Tropical Malady is an anthology film. It tells two different and unrelated stories. The first story is fairly much a variant on what Weerasethakul did in Blissfully Yours – that is to say, it is a love story in which nothing much happens. I must confess I found this approach occasionally interesting but mostly dull. Weerasethakul seems to have construed the piece almost as a travelogue centred around life in a rural Thai village – where he observes workers in an ice chipping plant, open-air aerobics classes, one character playing computer games in an internet cafe and follows the two lovers on a trip down into a cave temple. Nothing much happens at all – there is not even a resolution to the story. That said, the two male lovers (both non-professional actors) have a high degree of naturalness and there is a coy sweetness to seeing them come together.

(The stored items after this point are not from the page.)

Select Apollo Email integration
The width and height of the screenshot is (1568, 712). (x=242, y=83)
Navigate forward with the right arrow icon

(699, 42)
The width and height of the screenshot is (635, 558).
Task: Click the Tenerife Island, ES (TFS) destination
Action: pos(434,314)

The second episode, wherein comes Tropical Malady‘s fantastic content, is the standout part of the film. It could almost be one of Rudyard Kipling’s The Jungle Book stories, albeit construed as a horror film. Apichatpong Weerasethakul creates a genuinely haunted atmosphere, especially in the scenes moving through the jungle by torchlight at night. This is one of the few films that give one a sense of physically being in the jungle. There is almost no dialogue in this segment – most of what there is is either narrated or subtitled. Weerasethakul creates something genuinely haunted – a beautiful sense of stillness where we cannot be sure whether there is something moving through the jungle or not – and the segment is filled with a series of often striking images – that of a ghostly bullock getting up and walking through the jungle all lit in green, and the haunting final confrontation between the lost soldier and the tiger standing on a tree branch.